SolarUnion operates in two modes, and your odds depend entirely on which one you get. We analyzed hundreds of reviews and found a company that handles routine installations competently but collapses when anything goes wrong. One homeowner's inverter failed after a single year, SolarUnion blamed the equipment manufacturer and charged $990 for a replacement visit, then took a month to show up. Another customer watched their electrical panel spark and smoke after installation, SolarUnion's third-party crew had loosened critical connections when tapping into existing circuits, the company refused responsibility and the homeowner paid $10,000 to fix it. We found 64 complaints about poor value and 65 about inadequate post-sale support, numbers that track with a disturbing pattern in negative reviews.

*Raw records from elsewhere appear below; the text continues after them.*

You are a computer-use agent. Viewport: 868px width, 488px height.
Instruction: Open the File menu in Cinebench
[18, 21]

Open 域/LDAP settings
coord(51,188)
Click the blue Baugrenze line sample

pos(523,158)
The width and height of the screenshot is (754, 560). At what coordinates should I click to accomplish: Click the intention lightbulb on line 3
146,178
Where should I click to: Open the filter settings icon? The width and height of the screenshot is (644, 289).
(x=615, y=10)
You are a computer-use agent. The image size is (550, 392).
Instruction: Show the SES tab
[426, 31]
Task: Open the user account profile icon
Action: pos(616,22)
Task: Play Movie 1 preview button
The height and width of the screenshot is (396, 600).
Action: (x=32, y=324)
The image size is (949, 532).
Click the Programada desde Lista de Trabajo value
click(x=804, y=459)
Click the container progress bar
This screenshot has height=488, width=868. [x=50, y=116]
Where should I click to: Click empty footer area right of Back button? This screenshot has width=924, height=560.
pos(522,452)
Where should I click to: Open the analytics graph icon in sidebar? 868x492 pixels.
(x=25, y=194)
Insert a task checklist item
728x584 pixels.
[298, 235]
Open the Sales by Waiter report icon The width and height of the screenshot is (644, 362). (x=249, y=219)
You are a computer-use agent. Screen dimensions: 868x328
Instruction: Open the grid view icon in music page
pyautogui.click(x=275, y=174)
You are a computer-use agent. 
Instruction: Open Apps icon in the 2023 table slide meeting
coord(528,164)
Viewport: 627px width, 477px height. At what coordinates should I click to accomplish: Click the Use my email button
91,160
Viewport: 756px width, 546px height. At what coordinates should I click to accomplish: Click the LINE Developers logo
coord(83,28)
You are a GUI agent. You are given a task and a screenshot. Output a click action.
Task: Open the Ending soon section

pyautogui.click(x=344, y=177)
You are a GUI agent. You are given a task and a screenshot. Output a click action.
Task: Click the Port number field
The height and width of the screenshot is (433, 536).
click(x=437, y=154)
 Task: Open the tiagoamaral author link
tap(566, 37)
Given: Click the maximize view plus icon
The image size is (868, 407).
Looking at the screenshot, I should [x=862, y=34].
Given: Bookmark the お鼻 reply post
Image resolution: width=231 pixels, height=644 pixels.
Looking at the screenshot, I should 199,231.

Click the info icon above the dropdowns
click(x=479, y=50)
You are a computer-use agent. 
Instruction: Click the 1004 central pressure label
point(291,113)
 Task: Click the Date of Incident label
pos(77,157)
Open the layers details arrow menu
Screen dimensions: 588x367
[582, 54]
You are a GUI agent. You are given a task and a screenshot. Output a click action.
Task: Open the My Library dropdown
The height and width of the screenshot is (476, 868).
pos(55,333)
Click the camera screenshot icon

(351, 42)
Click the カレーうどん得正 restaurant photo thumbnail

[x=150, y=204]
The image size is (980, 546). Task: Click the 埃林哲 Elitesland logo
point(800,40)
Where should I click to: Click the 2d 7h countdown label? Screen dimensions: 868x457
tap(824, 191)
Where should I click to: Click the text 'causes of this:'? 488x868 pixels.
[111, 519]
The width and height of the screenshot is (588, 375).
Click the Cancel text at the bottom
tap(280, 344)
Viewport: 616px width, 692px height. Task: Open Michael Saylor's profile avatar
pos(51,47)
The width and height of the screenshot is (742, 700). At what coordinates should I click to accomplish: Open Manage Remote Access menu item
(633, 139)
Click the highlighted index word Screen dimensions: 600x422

When systems fail or underperform, you will wait weeks for a response, hear excuses about subcontractors or equipment defects, and often pay out of pocket to resolve problems the company created. The 157 positive workmanship mentions and stories of smooth battery installs tell us SolarUnion can execute standard jobs, but the moment your project requires real accountability or warranty follow-through, you are rolling dice with a $25,000 bet.

If you need custom design work or a tricky roof configuration, SolarUnion has completed those projects successfully. But if your system develops problems after installation, expect slow responses, finger-pointing at manufacturers, and surprise bills for failures under warranty. Skip this gamble and find an installer with a track record of standing behind their work when things go sideways.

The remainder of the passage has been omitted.